◆ **TASK OBJECTIVE**
A faithful, complete copy of the entries below is required, with images removed.

◆ **DATA TO USE**
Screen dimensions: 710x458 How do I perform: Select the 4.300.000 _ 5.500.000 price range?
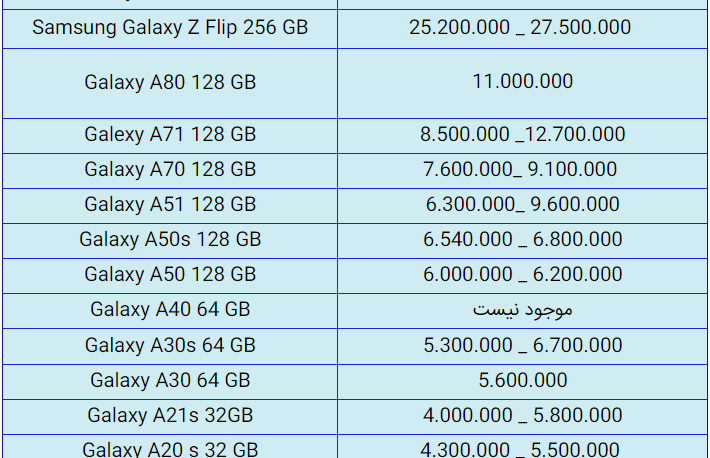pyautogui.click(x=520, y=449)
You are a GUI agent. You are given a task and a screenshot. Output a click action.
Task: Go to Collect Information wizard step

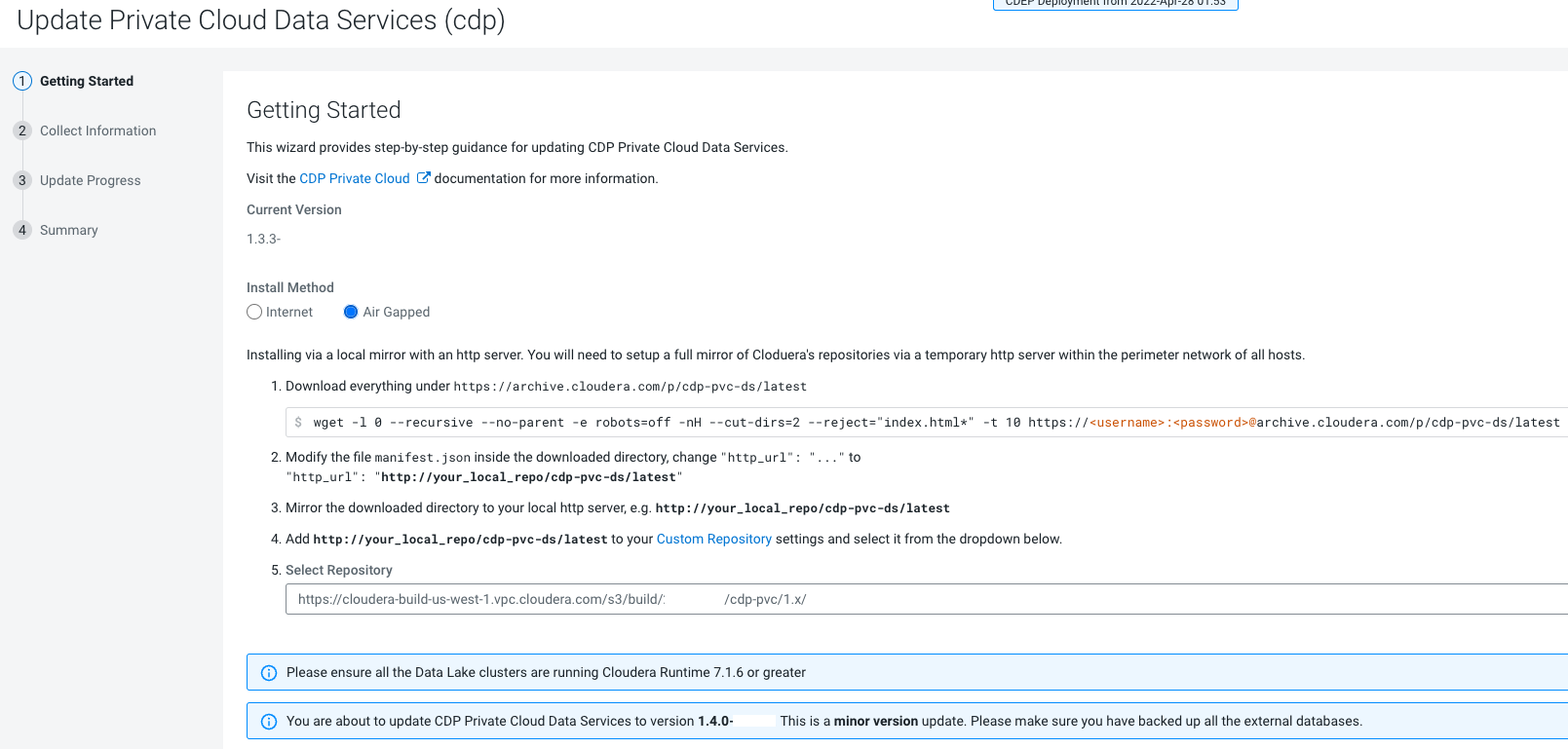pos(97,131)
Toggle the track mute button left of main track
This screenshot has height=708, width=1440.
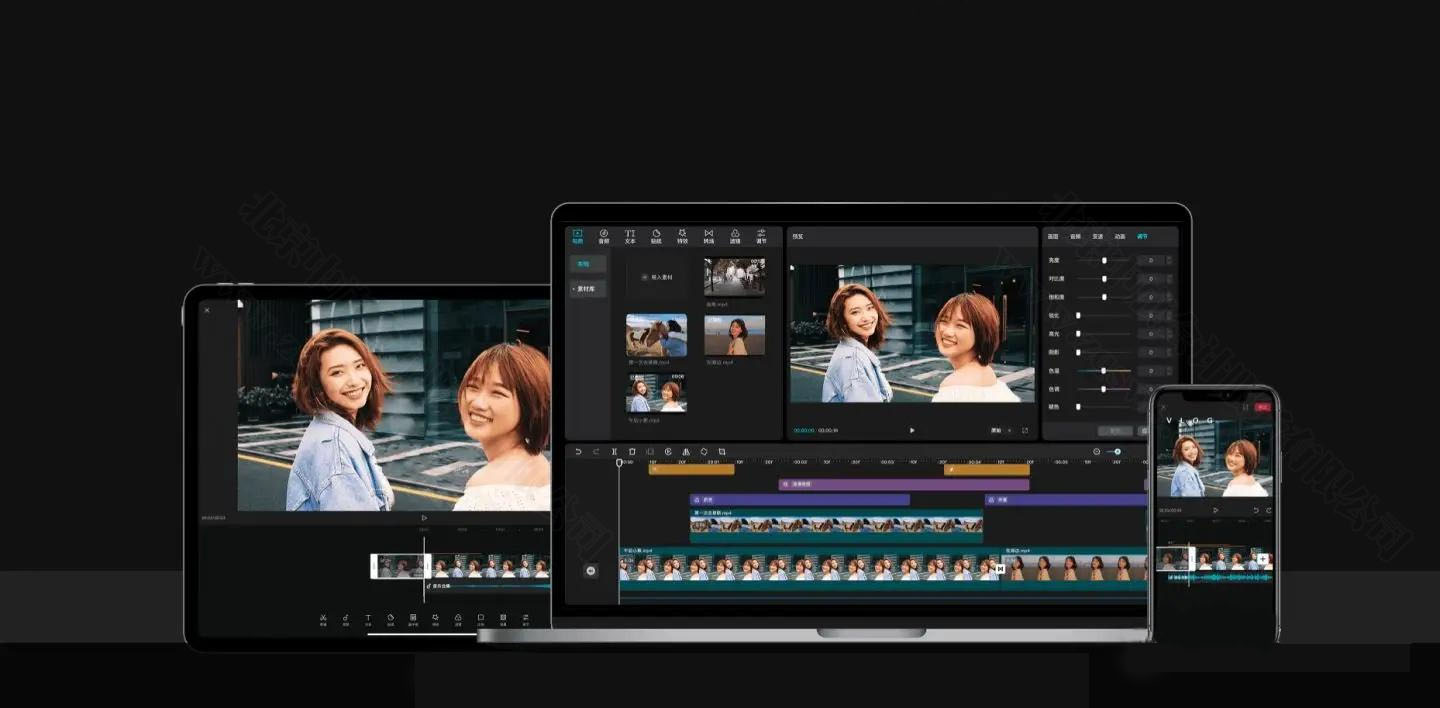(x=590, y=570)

◆ **YOUR SOLUTION**
Screen dimensions: 710x458 How do I perform: Select the 4.300.000 _ 5.500.000 price range?
pyautogui.click(x=520, y=449)
You are a GUI agent. You are given a task and a screenshot. Output a click action.
Task: Go to Collect Information wizard step

pos(97,131)
Toggle the track mute button left of main track
This screenshot has height=708, width=1440.
(x=590, y=570)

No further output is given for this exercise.